On 24 May 1949, the Federal Republic of Germany’s Basic Law came into effect. In September of that same year, the Bundestag and Parliamentary Council moved into the Bundeshaus and Chancellor Konrad Adenauer formed the Federal Republic’s first government; on 12 September 1949, the Federal Assembly elected a Federal President as head of state.
However, the Allied Occupation, which began upon the defeat of the Nazi regime by the Allies in 1945, wasn’t over yet, given that in September 1949, the Allied High Commission commandeered the luxurious Hotel Petersberg, located on one of the Siebengebirge mountains, as its headquarters. British Prime Minister Neville Chamberlain stayed in this very same hotel in 1938 in the lead-up to his meeting with Hitler, which resulted in the Munich Agreement. The fact that the Allies chose to locate their headquarters on a mountaintop sent a clear signal that in Germany, the Allied Commission was in charge.

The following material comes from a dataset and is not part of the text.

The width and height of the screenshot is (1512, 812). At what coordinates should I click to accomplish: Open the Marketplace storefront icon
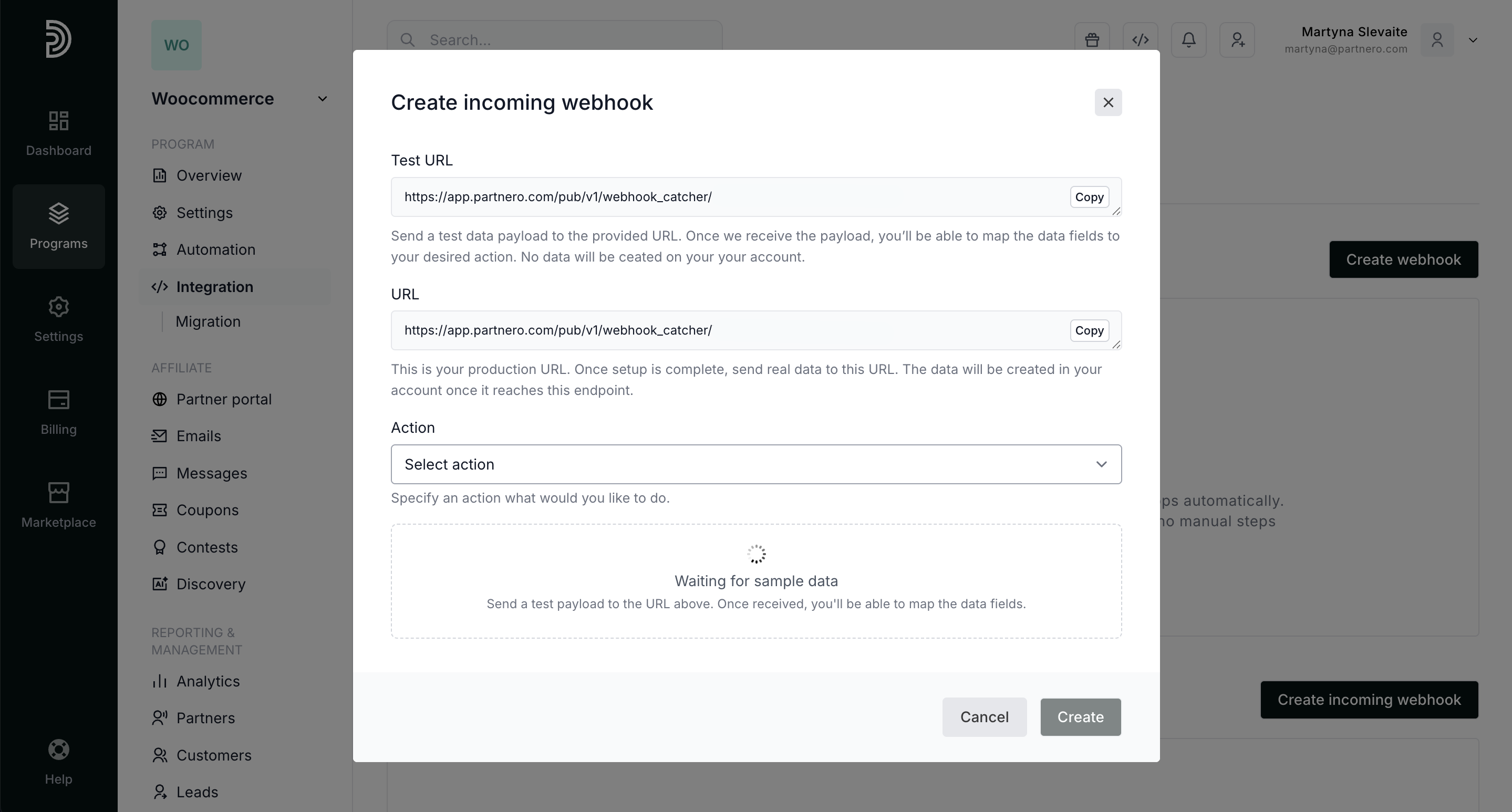[x=59, y=493]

The Commission oversaw the Occupation Statute, which the victorious Allies adopted in April 1949 and promulgated on 10 May of that year. The Statute stated as follows: “During the period in which it is necessary that the occupation continue, the Governments of France, the United States and the United Kingdom desire and intend that the German people shall enjoy self-government to the maximum possible degree consistent with such occupation. The Federal State and the participating Länder shall have, subject only to these limitations, full legislative executive and judicial powers in accordance with the Basic Law and with their respective constitutions”. That meant that in effect, the Federal Republic enjoyed national sovereignty to a limited degree only. The occupation authorities made all decisions concerning Germany’s foreign policy, foreign trade, currency transactions, reparations and demilitarisation. They also reserved the right “acting under instructions of their Governments, to resume, in whole or in part, the exercise of full authority if they consider that to do so is essential to security or to preserve democratic government in Germany or in pursuance of the international obligations of their Governments.”
Chancellor Konrad Adenauer was feeling very self-confident on the occasion of his first visit to the occupation authority headquarters on 21 September 1949, given that, prior to the meeting, he had managed to persuade Allied High Commissioners John J. McCloy, Brian Robertson and André François-Poncet to treat the hand-over of the Occupation Statute as a less momentous occasion than originally planned. “The High Commissioners,” Adenauer wrote in his memoirs, “had originally intended to receive me while standing on a carpet in front of which I would be standing” – the idea being that Adenauer would not step on the carpet until he had given a speech.